Adolf Lembong |
Sejarah perjuangan bangsa sarat kisah-kisah heroik tentang perang gerilya. Sudah tentu yang paling dikenal adalah cerita gerilya Panglima Besar Jenderal Soedirman
Kisah yang lainnya dan cukup dikenal adalah Jenderal Abdoel Haris Nasution yang menerbitkan buku ‘Pokok-Pokok Gerilya’. Buku fenomenal ini jadi satu di antara beberapa faktor yang memenangkan Vietkong atas Amerika Serikat di Perang Vietnam.
Namun sebelum Jenderal Soedirman bergerilya atau AH Nasution bikin buku tentang gerilya, sudah ada putra nusantara yang mengenyam asam-garam gerilya di “teater” Perang Dunia II di Pasifik yakni Adolf Gustaaf Lembong.
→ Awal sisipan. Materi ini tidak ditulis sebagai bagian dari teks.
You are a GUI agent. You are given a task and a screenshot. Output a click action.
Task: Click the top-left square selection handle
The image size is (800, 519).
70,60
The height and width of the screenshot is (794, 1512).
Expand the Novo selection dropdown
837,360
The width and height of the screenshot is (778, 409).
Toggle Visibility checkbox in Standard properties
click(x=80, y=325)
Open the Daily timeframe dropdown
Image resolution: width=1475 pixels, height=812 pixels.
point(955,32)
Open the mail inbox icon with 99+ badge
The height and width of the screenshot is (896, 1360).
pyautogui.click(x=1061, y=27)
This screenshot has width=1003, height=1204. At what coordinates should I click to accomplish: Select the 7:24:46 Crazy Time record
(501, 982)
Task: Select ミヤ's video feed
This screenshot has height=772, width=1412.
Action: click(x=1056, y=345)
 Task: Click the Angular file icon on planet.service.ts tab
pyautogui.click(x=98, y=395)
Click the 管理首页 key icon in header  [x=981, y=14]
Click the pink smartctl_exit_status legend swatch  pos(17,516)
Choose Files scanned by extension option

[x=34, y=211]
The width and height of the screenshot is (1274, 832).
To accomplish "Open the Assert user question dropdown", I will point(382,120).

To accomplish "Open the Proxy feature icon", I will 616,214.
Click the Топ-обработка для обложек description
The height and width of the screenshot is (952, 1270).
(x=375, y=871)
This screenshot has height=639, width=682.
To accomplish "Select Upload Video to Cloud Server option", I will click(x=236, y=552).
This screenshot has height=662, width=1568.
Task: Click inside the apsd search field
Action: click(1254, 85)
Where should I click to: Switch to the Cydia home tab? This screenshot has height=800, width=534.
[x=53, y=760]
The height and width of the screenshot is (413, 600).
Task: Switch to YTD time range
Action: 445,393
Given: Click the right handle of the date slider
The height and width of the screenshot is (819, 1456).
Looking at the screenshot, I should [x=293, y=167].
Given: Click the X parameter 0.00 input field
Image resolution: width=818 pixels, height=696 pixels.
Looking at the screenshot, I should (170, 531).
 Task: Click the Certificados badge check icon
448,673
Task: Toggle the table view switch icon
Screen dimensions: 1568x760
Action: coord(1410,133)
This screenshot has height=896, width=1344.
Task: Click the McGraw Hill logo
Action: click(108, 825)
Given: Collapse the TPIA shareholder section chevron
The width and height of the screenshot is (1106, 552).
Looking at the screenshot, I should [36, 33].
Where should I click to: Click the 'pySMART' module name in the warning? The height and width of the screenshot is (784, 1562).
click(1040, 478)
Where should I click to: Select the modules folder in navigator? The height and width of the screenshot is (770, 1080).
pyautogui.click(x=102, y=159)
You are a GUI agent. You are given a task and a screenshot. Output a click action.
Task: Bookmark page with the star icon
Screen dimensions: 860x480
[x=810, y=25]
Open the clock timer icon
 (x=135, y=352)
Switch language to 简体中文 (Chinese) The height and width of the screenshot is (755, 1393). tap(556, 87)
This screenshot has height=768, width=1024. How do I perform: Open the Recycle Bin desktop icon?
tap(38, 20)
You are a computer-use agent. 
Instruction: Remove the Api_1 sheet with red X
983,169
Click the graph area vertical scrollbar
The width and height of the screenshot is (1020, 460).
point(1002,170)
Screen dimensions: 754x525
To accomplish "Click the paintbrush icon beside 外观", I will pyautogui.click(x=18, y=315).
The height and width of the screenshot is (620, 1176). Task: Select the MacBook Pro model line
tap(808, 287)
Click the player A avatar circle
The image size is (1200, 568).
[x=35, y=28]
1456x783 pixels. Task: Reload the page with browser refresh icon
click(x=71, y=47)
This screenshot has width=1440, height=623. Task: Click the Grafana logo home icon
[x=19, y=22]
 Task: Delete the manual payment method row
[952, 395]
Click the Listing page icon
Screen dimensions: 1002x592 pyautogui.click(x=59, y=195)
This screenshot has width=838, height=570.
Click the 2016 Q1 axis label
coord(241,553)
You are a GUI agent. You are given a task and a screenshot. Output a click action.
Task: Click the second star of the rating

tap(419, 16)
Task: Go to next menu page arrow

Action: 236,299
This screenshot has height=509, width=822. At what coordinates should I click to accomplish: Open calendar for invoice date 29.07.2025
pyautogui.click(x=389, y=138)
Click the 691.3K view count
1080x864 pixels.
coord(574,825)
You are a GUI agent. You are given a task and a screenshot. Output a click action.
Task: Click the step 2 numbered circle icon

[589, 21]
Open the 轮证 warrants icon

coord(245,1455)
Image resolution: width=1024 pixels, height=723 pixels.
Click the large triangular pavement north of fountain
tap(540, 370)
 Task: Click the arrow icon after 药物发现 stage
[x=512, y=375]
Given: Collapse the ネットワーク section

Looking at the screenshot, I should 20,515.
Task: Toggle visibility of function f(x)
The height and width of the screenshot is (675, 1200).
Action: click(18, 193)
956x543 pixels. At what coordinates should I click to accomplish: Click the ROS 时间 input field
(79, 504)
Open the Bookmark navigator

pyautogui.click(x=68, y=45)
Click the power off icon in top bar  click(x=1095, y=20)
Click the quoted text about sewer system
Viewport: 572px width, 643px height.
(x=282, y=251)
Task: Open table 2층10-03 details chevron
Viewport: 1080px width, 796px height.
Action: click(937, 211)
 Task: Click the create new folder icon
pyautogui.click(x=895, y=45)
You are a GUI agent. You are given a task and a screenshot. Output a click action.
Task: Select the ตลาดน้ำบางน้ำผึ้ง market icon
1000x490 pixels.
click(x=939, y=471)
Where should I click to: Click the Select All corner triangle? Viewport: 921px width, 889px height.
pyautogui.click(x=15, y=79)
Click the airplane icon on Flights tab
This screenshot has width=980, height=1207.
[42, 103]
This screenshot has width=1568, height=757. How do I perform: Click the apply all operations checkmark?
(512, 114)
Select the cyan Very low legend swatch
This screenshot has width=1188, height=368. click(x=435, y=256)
Sejauh ini nama Letkol Adolf Lembong lebih dikenal sebagai salah satu korban pemberontakan Angkatan Perang Ratu Adil (APRA) pimpinan Raymond Westerling di Bandung, Jawa Barat, pada 22–23 Januari 1950.
Nama putra Minahasa itu juga diabadikan jadi nama jalan di Kota Bandung yang tak jauh dari Museum Mandala Wangsit yang dulunya, jadi Kantor Staf Kwartier Divisi IV Siliwangi yang turut diserang gerombolan APRA.
Dinukil dari buku ‘Pribumi Jadi Letnan KNIL’, Petrik Matanasi mengutip pernyataan Ventje Sumual, salah satu petarung republik asal Minahasa lainnya, tentang koleganya yang pernah diperebutkan antara TNI dan KNIL (Koninklijke Nederlandsch Indisch Leger/Pasukan Kerajaan Hindia Belanda).
“Lembong ini perwira muda KNIL dulu. Pernah belajar ke Amerika (Serikat). Pangkatnya kapten dalam pasukan sekutu dan berpengalaman sebagai gerilya yang bertempur di Filipina. Ia lari dari KNIL, masuk laskar kita (KRIS/Kebaktian Rakyat Indonesia Sulawesi),”
Kabur Kamp Jepang, Bergerilya di Negeri Pinoy
Ya, diakui pengalamannya di belantara gerilya bukan sembarangan. Saat masih jadi opsir muda KNIL yang bertugas sebagai operator radio, perwira kelahiran 19 Oktober 1910 itu sempat ditawan Jepang di masa Perang Pasifik dan dijadikan budak serdadu Dai Nippon di Filipina.
Saat berada di Luzon, Lembong dan beberapa eks KNIL asal Minahasa lainnya melarikan diri dari kamp, hingga memilih ikut gabung dengan para gerilyawan Filipina pribumi maupun asal Amerika.
Dalam perjalanan gerilyanya bersama Alexander Rawoeng, Jan Pelle, Marcus Taroreh, Marthin Sulu, Alexander Kewas, Albert Mondong, Hendrik Terok, Andries Pacasi, dan William Tantang, Lembong beberapa kali melakukan aksi raid alias memukul lawan secara tiba-tiba.
Dalam kerjasamanya bersama gerilyawan Filipina dan seorang tentara Amerika Kapten Robert Lapham, Lembong dipercaya memimpin Squadran 270 yang terdiri dari para kolega Minahasanya dan beberapa gerilyawan lokal Filipina.
Tercatat pada 6 Januari 1945 jelang kejatuhan Jepang, mereka sukses merebut sebuah gudang makanan dan peralatan Jepang. Sehari berselang, 10 orang anggotanya menyergap beberapa truk untuk membinasakan 27 tentara Jepang tanpa kerugian luka maupun korban tewas di pihak Squadran 270.
Di Filipina itu juga, Lembong bertemu pujaan hatinya. Asuncion Angel dinikahinya saat masih bergerilya pada 26 Oktober 1944 dan bahkan ikut bersama Lembong kembali ke Indonesia, saat Perang Pasifik rampung.
Masa Revolusi hingga Tewas di Kudeta APRA
Lembong memilih ikut pergerakan perjuangan pada Juli 1947 bersama KRIS. Setahun kemudian, Lembong yang sudah menjabat Komandan Brigade XVI sempat ditangkap Belanda kala Agresi Militer II 19 Desember 1948.
Pasca-penyerahan kedaulatan dari Belanda ke Indonesia 27 Desember 1949, Lembong ditugaskan sebagai Kabag Pendidikan Angkatan Darat.
Dalam sebuah misi tugas ke Bandung menemui perwira Siliwangi, Lembong justru ikut jadi korban pembantaian pasukan APRA pada 23 Januari 1950.